--- AVAILABLE DATA Enclosed Below ---
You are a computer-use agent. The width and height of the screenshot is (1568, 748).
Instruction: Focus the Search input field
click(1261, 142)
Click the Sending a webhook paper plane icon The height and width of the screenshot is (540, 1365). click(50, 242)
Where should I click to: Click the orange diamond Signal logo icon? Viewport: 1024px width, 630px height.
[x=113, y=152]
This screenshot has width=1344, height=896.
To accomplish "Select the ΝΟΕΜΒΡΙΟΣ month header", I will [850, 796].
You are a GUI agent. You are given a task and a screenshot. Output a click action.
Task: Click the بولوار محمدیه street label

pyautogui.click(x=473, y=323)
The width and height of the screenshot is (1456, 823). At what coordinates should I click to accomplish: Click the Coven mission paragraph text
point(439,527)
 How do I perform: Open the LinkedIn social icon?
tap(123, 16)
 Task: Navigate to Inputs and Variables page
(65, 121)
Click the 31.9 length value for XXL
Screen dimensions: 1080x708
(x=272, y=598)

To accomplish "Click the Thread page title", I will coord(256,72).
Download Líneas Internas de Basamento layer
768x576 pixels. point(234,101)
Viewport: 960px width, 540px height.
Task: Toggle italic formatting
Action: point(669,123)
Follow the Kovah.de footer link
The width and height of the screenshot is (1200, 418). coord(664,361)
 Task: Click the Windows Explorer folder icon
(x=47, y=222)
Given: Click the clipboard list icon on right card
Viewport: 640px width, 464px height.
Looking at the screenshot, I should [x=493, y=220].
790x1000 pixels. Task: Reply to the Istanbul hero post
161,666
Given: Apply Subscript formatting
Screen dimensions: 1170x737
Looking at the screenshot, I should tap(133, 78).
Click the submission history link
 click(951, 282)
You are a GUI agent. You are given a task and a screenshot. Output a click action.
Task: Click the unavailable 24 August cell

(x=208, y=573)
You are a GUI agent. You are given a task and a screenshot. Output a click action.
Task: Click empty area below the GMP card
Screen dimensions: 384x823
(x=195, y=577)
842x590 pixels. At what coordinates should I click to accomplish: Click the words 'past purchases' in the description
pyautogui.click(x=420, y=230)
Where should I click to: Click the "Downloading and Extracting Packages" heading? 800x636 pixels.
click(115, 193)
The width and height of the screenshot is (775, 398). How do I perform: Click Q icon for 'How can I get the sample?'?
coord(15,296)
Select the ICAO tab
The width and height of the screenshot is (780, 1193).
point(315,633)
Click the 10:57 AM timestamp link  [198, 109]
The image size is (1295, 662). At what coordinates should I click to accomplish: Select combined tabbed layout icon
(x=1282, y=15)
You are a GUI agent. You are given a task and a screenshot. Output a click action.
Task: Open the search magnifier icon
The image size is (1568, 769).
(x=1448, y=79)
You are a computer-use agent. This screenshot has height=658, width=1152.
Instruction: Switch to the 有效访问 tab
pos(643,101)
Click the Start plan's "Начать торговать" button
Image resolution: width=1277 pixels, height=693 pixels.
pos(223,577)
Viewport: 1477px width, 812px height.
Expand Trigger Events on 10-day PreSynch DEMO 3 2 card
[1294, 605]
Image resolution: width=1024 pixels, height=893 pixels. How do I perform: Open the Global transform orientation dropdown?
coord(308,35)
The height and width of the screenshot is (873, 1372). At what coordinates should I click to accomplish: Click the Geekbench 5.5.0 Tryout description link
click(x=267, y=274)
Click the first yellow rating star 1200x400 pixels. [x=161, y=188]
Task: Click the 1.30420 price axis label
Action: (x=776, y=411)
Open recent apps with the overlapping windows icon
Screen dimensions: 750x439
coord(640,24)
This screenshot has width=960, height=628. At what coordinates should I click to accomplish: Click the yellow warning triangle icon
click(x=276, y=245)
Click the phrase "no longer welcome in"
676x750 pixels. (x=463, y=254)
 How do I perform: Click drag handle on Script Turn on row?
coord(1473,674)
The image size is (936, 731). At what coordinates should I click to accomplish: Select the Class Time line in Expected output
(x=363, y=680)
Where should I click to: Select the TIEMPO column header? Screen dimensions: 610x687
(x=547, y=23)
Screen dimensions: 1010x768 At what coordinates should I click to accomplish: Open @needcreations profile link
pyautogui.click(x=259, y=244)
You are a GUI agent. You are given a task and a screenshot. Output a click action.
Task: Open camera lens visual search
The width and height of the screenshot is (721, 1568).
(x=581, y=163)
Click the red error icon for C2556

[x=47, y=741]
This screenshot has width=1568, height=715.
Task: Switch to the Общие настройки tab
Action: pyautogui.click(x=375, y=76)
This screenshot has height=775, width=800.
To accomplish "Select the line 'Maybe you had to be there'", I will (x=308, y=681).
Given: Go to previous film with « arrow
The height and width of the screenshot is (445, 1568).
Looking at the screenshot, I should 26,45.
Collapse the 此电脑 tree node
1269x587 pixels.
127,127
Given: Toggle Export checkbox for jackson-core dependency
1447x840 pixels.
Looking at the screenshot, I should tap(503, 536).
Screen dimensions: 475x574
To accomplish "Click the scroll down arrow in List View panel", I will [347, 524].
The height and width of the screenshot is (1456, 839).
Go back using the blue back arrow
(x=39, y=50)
--- End of Enclosed AVAILABLE DATA ---
WHAT YOU WILL DO. Please retype all of the lines above exactly as they stand.

YOUR SOLUTION.
You are a computer-use agent. The width and height of the screenshot is (1568, 748).
Instruction: Focus the Search input field
click(1261, 142)
Click the Sending a webhook paper plane icon The height and width of the screenshot is (540, 1365). click(50, 242)
Where should I click to: Click the orange diamond Signal logo icon? Viewport: 1024px width, 630px height.
[x=113, y=152]
This screenshot has width=1344, height=896.
To accomplish "Select the ΝΟΕΜΒΡΙΟΣ month header", I will [850, 796].
You are a GUI agent. You are given a task and a screenshot. Output a click action.
Task: Click the بولوار محمدیه street label

pyautogui.click(x=473, y=323)
The width and height of the screenshot is (1456, 823). At what coordinates should I click to accomplish: Click the Coven mission paragraph text
point(439,527)
 How do I perform: Open the LinkedIn social icon?
tap(123, 16)
 Task: Navigate to Inputs and Variables page
(65, 121)
Click the 31.9 length value for XXL
Screen dimensions: 1080x708
(x=272, y=598)

To accomplish "Click the Thread page title", I will coord(256,72).
Download Líneas Internas de Basamento layer
768x576 pixels. point(234,101)
Viewport: 960px width, 540px height.
Task: Toggle italic formatting
Action: point(669,123)
Follow the Kovah.de footer link
The width and height of the screenshot is (1200, 418). coord(664,361)
 Task: Click the Windows Explorer folder icon
(x=47, y=222)
Given: Click the clipboard list icon on right card
Viewport: 640px width, 464px height.
Looking at the screenshot, I should [x=493, y=220].
790x1000 pixels. Task: Reply to the Istanbul hero post
161,666
Given: Apply Subscript formatting
Screen dimensions: 1170x737
Looking at the screenshot, I should tap(133, 78).
Click the submission history link
 click(951, 282)
You are a GUI agent. You are given a task and a screenshot. Output a click action.
Task: Click the unavailable 24 August cell

(x=208, y=573)
You are a GUI agent. You are given a task and a screenshot. Output a click action.
Task: Click empty area below the GMP card
Screen dimensions: 384x823
(x=195, y=577)
842x590 pixels. At what coordinates should I click to accomplish: Click the words 'past purchases' in the description
pyautogui.click(x=420, y=230)
Where should I click to: Click the "Downloading and Extracting Packages" heading? 800x636 pixels.
click(115, 193)
The width and height of the screenshot is (775, 398). How do I perform: Click Q icon for 'How can I get the sample?'?
coord(15,296)
Select the ICAO tab
The width and height of the screenshot is (780, 1193).
point(315,633)
Click the 10:57 AM timestamp link  [198, 109]
The image size is (1295, 662). At what coordinates should I click to accomplish: Select combined tabbed layout icon
(x=1282, y=15)
You are a GUI agent. You are given a task and a screenshot. Output a click action.
Task: Open the search magnifier icon
The image size is (1568, 769).
(x=1448, y=79)
You are a computer-use agent. This screenshot has height=658, width=1152.
Instruction: Switch to the 有效访问 tab
pos(643,101)
Click the Start plan's "Начать торговать" button
Image resolution: width=1277 pixels, height=693 pixels.
pos(223,577)
Viewport: 1477px width, 812px height.
Expand Trigger Events on 10-day PreSynch DEMO 3 2 card
[1294, 605]
Image resolution: width=1024 pixels, height=893 pixels. How do I perform: Open the Global transform orientation dropdown?
coord(308,35)
The height and width of the screenshot is (873, 1372). At what coordinates should I click to accomplish: Click the Geekbench 5.5.0 Tryout description link
click(x=267, y=274)
Click the first yellow rating star 1200x400 pixels. [x=161, y=188]
Task: Click the 1.30420 price axis label
Action: (x=776, y=411)
Open recent apps with the overlapping windows icon
Screen dimensions: 750x439
coord(640,24)
This screenshot has width=960, height=628. At what coordinates should I click to accomplish: Click the yellow warning triangle icon
click(x=276, y=245)
Click the phrase "no longer welcome in"
676x750 pixels. (x=463, y=254)
 How do I perform: Click drag handle on Script Turn on row?
coord(1473,674)
The image size is (936, 731). At what coordinates should I click to accomplish: Select the Class Time line in Expected output
(x=363, y=680)
Where should I click to: Select the TIEMPO column header? Screen dimensions: 610x687
(x=547, y=23)
Screen dimensions: 1010x768 At what coordinates should I click to accomplish: Open @needcreations profile link
pyautogui.click(x=259, y=244)
You are a GUI agent. You are given a task and a screenshot. Output a click action.
Task: Open camera lens visual search
The width and height of the screenshot is (721, 1568).
(x=581, y=163)
Click the red error icon for C2556

[x=47, y=741]
This screenshot has width=1568, height=715.
Task: Switch to the Общие настройки tab
Action: pyautogui.click(x=375, y=76)
This screenshot has height=775, width=800.
To accomplish "Select the line 'Maybe you had to be there'", I will (x=308, y=681).
Given: Go to previous film with « arrow
The height and width of the screenshot is (445, 1568).
Looking at the screenshot, I should 26,45.
Collapse the 此电脑 tree node
1269x587 pixels.
127,127
Given: Toggle Export checkbox for jackson-core dependency
1447x840 pixels.
Looking at the screenshot, I should tap(503, 536).
Screen dimensions: 475x574
To accomplish "Click the scroll down arrow in List View panel", I will [347, 524].
The height and width of the screenshot is (1456, 839).
Go back using the blue back arrow
(x=39, y=50)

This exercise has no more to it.